While Singham is supposed to be a morally perfect dispenser of divine justice, he advocates a system in which he and his fellow police officers are judge, jury, and executioner. His methods are themselves criminal, so Singham relies on sympathetic politicians and reporters to turn a blind eye. It amounts to a conspiracy to protect an unelected individual who has assumed the ability to decide life or death.

Maybe it’s just that the release of Singham Returns comes at the end of a week in which an unarmed teenager in a small town in America was killed by the police in public, and that the protests that followed were greeted by police with tear gas, sniper rifles, and the imprisonment of skeptical politicians and media members. Whatever the reason, the solutions offered by Singham Returns seem terrifying.

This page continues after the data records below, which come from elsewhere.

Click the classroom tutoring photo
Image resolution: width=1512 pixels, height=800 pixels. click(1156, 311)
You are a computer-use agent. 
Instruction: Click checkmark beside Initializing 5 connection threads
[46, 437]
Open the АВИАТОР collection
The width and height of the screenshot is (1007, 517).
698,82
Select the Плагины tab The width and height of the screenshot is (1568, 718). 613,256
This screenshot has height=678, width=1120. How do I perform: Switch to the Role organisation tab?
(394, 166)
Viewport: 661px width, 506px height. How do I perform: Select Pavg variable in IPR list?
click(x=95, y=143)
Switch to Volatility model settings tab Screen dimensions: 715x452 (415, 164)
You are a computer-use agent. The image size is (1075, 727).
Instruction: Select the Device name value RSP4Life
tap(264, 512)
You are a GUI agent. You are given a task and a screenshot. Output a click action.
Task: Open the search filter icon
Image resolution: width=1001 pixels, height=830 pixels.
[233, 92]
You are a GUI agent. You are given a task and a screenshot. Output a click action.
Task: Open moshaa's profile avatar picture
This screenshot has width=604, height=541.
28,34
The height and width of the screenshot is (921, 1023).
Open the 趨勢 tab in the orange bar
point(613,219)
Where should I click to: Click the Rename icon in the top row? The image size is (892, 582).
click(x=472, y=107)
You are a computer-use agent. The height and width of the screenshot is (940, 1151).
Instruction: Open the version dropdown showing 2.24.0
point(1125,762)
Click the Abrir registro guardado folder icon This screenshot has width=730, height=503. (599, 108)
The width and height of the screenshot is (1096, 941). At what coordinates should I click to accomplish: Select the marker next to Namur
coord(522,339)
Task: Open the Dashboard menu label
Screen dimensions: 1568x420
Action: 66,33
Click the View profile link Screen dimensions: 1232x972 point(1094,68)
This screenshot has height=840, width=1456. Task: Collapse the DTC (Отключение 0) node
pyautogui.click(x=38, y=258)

Following his successful cleanup of Goa in 2011’s Singham, supercop Bajirao Singham (Ajay Devgn) is promoted to Mumbai. His former teacher, Guruji (Anupam Kher), wants to eradicate political bribery and has a slate of young reform candidates poised to challenge in the upcoming elections.

In order to keep the black money flowing, corrupt politician Prakash Rao (Zakir Hussain) and the crooked evangelist Babaji (Amole Gupta) threaten Guruji and his candidates. But Singham won’t allow such intimidation on his watch.

Like all Bollywood supercop characters, Singham’s only character flaw is that he’s unmarried. Apparently, every character who carried over from the first movie to the second has forgotten about Kavya (Kajal Agarwal), Singham’s fiancée from the first movie, who is never mentioned.

Instead, Singham is fixed up with Avni (Kareena Kapoor Khan), the sister of one of the candidates. The totality of Avni’s character is that she is irrationally jealous and eats a lot. This is an embarrassing role for an actor of Kapoor Khan’s talent.

Kher and Pankaj Tripathi — who plays one of Rao’s goons — give two of the film’s noteworthy supporting performances. Dayanand Shetty is also entertaining as Singham’s big deputy, Daya.

Devgn’s performance is fine, but his character is not. Singham quickly resorts to violence when provoked, and his wrath is indiscriminate: directed at obvious villains, but also at their victims and brainwashed minions. He lashes out, even when it hurts his moral standing in the community. He advocates the murder of those he deems guilty, independent of any judicial system.

Sure, there are plenty of explosions and enough fights to make you wonder if director Rohit Shetty bought his “slap” sound effects in bulk. Singham Returns isn’t boring. It’s just hard to cheer for a superhero who seems so undemocratic.